Что им делать? А вы бы что предприняли? Я бы перевел дух и прикинул, как этот диковатый казус мог случиться. («Прасковья Осиповна, был ли я пьян, когда явился вчера домой? За что взялся первым делом? Идемте глянем, не в крови ли моя бритва».) Убедившись, что я невиновен, я бы отыскал Ковалева, вернул ему нос, объяснил, что в его исчезновении я никак не замешан.
Однако порыв Ивана Яковлевича – положить нос, «завернувши в тряпку, в уголок; пусть там маленечко полежит». «А после его вынесу», – обещает он. Но Прасковья Осиповна желает, чтоб нос вынесли немедля. То есть препираются они не о том, совершать ли иррациональный сомнительный поступок (избавляться от носа), а о сроках исполнения.
Прасковья Осиповна считает, что Иван Яковлевич виноват, и он с нею соглашается. Но в чем он провинился? Он боится, «что полицейские отыщут у него нос и обвинят его». В чем? Мы знаем, как должен бы знать и сам Иван Яковлевич, что ничего дурного он не сделал. Да и в любом случае с чего полиции «отыскивать» нос в этом доме?
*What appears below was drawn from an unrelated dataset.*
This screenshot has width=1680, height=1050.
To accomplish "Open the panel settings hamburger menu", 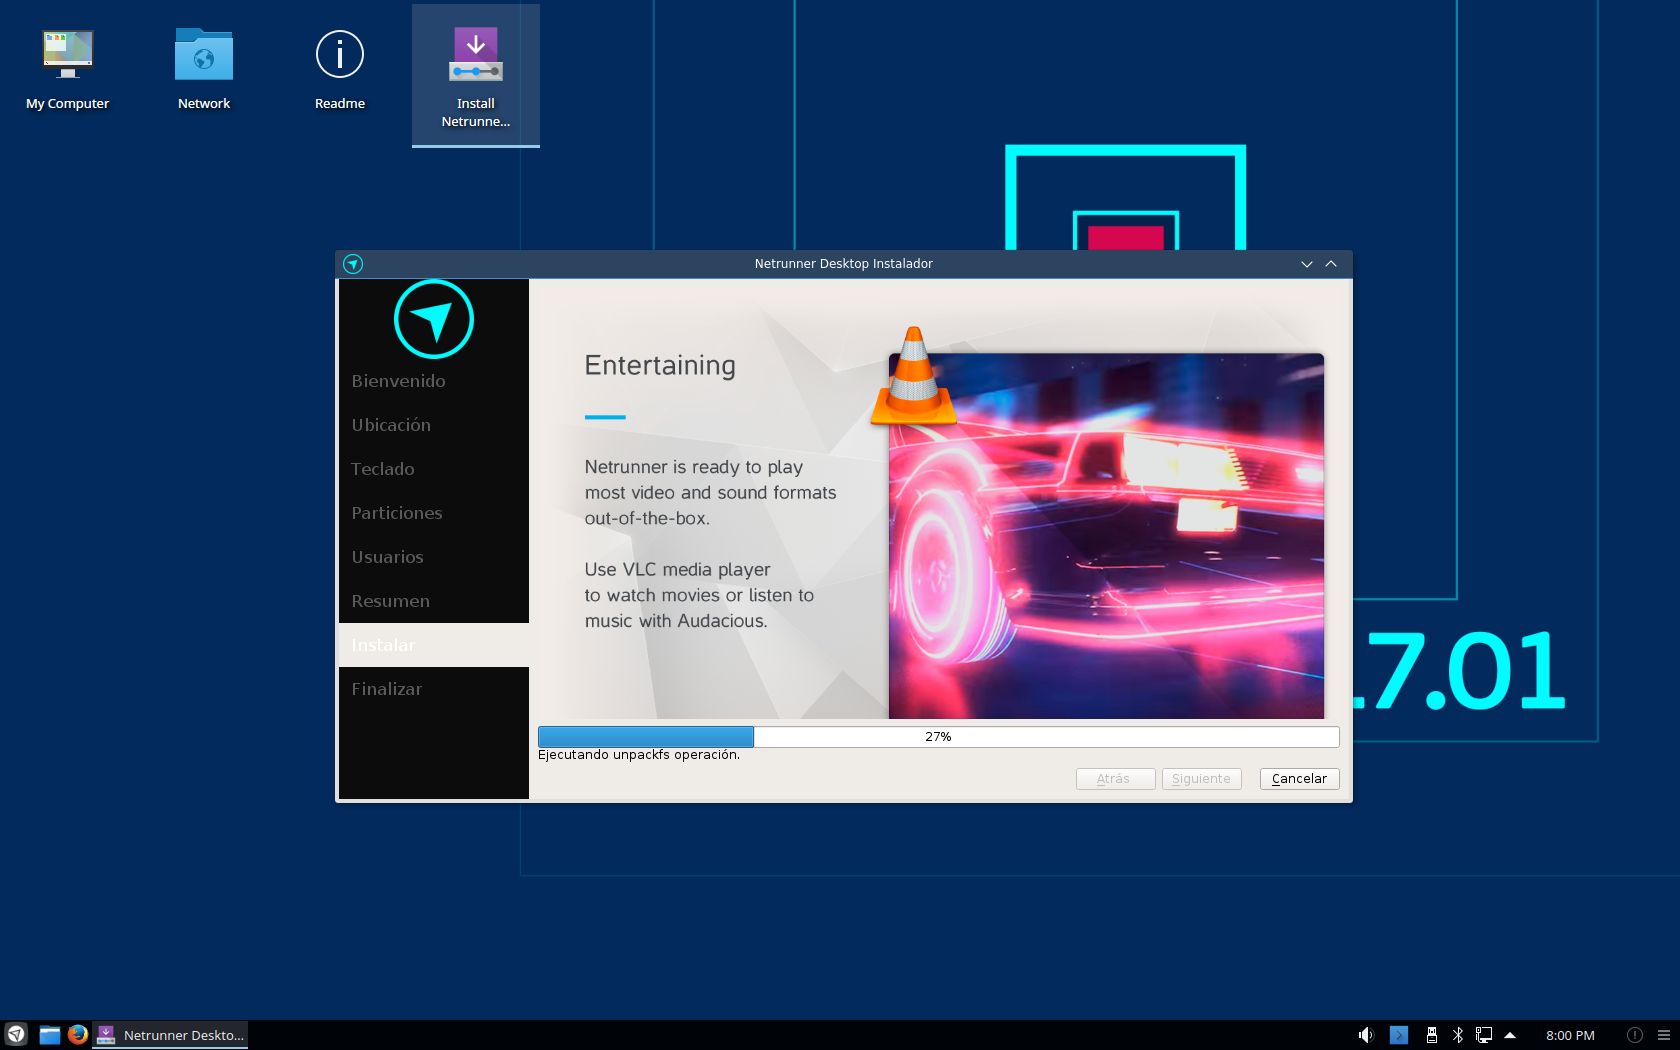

И поэтому нам кажется, что беспокоятся эти двое не о том: не о человеке, оставшемся без носа, а о том, что их в этом обвинят.
Затем Иван Яковлевич поступает примерно так же, как, наверное, поступил бы и я, если б стремился избавиться от улики. Он заворачивает нос в тряпицу, собирается «его куда-нибудь подсунуть <…> или так как-нибудь нечаянно выронить, да и повернуть в переулок». Но все натыкается и натыкается на прохожих, и никак не удается улучить подходящий миг. Есть во всем этом нечто…
Наконец ему удается выронить нос, однако будочник тут же замечает это и приказывает подобрать уроненное. (То есть паранойя Ивана Яковлевича оправданна: этот мир действительно бдит.)
Затем он приходит на Исакиевский мост и бросает нос в реку. Тут на него обращает внимание квартальный надзиратель – не потому, что Иван Яковлевич бросил нос в Неву, а просто из-за того, что, как оказывается в рассказе у Гоголя, цирюльник стоит на мосту.
Эта сцена, как и весь рассказ, проникнута тем, что можно было б назвать Множественным Многослойным Синдромом Странности. Исходная странность: в буханке обнаруживается нос. Странность второго уровня: на присутствие в хлебе носа чета наших героев откликается иррационально. Странность третьего уровня: поскольку откликаются иррационально, они составляют странный план (избавиться от носа). Странность четвертого уровня: Иван Яковлевич приводит план в исполнение никудышно; справиться с задачей ему не удается, потому что он слишком напряжен, а также из-за того, что окружающий мир, как выясняется, искривлен и потому несколько злонамерен по отношению к Ивану Яковлевичу: не истощается поток знакомцев, улицы кишат стражами порядка – ну или их, по крайней мере, двое на две страницы текста.
Есть и еще один уровень странности – связанный с тем, как нам эту историю излагают.